→ **Instructions to follow**: All lines from the start of the listing below through the line containing "Open Melbourne Business" are to be written out again exactly, and no others.

→ **Given entries**:
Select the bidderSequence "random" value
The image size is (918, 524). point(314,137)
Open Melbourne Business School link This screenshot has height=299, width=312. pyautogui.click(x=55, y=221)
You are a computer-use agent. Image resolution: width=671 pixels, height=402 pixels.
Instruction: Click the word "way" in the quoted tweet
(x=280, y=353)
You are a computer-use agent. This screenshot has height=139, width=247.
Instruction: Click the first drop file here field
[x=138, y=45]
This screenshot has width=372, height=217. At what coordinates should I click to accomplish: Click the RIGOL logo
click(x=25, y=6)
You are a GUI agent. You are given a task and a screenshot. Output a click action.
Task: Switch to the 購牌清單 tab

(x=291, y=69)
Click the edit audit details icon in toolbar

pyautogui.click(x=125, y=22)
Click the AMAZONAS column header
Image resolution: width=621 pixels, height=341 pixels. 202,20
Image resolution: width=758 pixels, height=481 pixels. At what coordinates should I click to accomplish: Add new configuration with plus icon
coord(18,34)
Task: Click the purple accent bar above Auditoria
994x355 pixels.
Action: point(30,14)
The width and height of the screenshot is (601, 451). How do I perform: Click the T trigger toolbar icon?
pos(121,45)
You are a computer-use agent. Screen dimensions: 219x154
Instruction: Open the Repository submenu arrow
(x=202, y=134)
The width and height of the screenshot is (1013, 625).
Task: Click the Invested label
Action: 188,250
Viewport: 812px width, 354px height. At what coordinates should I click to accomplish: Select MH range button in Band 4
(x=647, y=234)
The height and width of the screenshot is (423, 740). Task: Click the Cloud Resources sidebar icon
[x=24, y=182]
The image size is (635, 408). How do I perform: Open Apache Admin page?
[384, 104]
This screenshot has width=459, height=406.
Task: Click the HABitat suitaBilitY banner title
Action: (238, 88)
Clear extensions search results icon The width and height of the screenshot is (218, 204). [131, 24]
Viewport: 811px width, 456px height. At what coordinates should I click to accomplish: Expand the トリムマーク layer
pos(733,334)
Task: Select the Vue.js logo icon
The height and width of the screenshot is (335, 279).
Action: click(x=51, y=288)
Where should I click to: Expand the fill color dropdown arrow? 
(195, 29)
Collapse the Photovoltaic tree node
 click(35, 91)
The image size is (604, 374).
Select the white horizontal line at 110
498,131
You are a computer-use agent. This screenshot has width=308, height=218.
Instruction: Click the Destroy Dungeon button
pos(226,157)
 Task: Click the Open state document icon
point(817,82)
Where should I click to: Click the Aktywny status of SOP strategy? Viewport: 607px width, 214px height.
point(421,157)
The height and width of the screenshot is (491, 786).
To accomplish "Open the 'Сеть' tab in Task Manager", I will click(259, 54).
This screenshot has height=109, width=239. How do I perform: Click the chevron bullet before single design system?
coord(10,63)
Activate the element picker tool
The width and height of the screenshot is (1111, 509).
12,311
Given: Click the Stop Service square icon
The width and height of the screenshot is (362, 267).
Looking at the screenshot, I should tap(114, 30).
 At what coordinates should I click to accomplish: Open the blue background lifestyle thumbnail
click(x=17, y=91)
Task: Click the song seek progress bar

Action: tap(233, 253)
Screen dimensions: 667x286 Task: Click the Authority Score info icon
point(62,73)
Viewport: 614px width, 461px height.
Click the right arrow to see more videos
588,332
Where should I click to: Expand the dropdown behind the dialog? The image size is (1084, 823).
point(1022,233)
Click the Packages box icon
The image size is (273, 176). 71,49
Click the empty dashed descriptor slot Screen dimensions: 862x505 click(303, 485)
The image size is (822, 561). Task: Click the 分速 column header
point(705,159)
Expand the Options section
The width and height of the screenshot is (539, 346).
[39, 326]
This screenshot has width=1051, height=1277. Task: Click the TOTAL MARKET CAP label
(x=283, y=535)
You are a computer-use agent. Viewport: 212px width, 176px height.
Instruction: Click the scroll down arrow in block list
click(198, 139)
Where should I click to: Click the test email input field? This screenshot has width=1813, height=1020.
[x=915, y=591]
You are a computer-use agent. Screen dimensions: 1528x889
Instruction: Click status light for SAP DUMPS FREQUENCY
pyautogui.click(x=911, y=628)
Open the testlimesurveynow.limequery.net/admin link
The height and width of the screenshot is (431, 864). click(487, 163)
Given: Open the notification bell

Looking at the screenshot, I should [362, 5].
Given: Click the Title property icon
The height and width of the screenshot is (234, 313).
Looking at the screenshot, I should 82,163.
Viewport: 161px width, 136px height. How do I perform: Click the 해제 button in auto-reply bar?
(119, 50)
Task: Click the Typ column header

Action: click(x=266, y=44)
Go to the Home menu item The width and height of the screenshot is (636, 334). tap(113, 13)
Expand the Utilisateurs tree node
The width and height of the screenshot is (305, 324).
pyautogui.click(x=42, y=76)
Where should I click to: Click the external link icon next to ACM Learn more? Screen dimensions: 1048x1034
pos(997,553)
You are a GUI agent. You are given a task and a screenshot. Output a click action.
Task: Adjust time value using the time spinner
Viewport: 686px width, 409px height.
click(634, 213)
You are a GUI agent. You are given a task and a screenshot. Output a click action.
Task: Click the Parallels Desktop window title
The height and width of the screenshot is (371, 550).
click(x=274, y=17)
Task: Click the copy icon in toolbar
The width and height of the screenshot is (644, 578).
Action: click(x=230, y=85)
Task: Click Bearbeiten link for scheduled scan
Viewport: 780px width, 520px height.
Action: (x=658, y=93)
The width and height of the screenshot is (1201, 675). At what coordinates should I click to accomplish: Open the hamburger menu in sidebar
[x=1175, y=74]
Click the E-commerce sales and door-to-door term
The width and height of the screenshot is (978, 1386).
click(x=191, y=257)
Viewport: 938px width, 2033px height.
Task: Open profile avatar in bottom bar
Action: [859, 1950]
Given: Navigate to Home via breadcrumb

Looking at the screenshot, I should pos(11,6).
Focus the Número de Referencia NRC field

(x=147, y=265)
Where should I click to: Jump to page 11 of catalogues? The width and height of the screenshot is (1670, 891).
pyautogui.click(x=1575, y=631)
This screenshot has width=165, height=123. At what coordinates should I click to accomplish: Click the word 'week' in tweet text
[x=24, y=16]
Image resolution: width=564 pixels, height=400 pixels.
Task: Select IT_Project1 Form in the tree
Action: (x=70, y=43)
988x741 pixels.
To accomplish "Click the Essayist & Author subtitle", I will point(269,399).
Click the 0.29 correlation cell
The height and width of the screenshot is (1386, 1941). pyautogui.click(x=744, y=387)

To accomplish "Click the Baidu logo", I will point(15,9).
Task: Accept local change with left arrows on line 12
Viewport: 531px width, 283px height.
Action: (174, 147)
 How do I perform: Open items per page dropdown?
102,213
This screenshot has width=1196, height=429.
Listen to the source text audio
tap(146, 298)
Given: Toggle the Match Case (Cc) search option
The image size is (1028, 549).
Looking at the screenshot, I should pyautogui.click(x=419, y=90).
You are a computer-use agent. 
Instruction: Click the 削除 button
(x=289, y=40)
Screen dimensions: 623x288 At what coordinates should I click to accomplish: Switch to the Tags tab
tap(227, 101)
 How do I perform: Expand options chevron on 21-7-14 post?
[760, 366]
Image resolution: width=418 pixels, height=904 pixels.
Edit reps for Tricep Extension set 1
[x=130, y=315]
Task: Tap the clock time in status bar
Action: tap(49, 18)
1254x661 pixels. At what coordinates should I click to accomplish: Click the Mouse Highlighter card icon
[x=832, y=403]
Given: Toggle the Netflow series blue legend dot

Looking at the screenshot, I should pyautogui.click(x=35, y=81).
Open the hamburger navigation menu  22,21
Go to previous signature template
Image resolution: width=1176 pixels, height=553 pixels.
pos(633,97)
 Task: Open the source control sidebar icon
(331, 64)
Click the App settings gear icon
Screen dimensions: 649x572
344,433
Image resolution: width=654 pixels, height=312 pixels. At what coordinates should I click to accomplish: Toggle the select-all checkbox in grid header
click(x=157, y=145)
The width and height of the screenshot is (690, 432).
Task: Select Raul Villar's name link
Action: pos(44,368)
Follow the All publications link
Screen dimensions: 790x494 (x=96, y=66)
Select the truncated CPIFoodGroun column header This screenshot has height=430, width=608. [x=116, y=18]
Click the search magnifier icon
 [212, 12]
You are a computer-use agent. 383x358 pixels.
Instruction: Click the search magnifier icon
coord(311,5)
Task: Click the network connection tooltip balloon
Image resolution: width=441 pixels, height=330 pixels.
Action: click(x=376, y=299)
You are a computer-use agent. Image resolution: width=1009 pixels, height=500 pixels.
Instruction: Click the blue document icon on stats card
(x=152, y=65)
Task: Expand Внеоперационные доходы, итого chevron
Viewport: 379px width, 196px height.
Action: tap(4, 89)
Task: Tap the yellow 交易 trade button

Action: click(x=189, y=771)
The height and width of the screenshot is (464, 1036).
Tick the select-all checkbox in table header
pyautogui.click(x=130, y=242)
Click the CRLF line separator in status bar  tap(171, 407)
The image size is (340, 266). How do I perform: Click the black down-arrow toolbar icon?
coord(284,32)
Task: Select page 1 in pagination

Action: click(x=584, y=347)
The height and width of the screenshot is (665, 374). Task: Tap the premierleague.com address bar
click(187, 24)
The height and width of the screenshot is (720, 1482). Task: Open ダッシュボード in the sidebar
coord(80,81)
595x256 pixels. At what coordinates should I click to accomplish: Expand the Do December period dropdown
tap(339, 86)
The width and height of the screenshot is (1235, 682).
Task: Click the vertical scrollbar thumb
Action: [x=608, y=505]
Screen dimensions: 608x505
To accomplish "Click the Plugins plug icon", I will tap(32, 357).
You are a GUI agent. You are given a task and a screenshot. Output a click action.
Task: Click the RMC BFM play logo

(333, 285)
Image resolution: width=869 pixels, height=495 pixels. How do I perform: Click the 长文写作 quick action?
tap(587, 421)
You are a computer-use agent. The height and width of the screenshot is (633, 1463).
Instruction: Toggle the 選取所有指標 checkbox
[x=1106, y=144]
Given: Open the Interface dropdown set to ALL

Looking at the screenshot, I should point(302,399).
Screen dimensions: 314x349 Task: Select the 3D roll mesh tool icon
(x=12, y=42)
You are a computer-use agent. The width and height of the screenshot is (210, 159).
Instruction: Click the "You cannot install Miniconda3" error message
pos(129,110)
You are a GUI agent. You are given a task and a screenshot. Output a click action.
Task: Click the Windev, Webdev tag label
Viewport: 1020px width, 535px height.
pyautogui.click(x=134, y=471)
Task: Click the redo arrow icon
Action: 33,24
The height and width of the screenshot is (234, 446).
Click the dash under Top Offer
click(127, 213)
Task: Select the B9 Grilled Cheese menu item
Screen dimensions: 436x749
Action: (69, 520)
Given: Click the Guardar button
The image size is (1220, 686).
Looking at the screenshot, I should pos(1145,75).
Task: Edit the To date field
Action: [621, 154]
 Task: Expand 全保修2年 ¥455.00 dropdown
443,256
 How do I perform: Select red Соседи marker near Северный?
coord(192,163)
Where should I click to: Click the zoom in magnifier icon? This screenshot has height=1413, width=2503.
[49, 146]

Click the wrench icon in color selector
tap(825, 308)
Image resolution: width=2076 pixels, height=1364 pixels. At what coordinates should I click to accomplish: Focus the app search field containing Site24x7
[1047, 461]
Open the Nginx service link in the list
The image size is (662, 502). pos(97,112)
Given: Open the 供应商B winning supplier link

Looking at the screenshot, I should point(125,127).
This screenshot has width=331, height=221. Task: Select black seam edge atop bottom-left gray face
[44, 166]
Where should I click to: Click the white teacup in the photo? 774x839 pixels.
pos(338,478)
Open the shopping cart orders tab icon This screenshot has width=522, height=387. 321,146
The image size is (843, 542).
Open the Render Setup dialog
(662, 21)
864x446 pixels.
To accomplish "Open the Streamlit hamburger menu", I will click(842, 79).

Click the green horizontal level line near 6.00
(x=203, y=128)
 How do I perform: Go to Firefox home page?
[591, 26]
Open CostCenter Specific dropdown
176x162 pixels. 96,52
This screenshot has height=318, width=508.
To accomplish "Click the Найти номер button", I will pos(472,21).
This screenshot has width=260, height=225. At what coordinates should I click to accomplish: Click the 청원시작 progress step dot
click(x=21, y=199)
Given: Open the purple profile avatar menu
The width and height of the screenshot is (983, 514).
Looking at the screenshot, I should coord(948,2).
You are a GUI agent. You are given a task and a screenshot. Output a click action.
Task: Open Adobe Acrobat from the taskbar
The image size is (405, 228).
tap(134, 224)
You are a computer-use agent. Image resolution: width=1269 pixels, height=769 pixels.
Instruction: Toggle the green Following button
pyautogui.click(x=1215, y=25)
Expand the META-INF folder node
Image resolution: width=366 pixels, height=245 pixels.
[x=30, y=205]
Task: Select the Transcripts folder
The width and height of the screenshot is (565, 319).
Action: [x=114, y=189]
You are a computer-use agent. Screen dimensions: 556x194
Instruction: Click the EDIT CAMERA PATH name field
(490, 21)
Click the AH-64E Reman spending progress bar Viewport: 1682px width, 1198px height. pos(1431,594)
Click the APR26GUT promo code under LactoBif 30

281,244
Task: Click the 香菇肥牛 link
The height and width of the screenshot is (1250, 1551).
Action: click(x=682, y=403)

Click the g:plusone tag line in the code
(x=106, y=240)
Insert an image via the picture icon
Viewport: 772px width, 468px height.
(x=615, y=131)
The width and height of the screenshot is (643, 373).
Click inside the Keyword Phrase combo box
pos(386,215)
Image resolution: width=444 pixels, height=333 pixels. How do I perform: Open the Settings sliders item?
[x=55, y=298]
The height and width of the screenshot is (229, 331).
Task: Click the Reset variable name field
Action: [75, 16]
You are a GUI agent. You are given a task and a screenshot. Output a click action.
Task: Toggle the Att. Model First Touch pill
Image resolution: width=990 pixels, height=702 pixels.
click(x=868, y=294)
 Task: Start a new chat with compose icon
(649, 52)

→ **Expected output**:
Select the bidderSequence "random" value
The image size is (918, 524). point(314,137)
Open Melbourne Business School link This screenshot has height=299, width=312. pyautogui.click(x=55, y=221)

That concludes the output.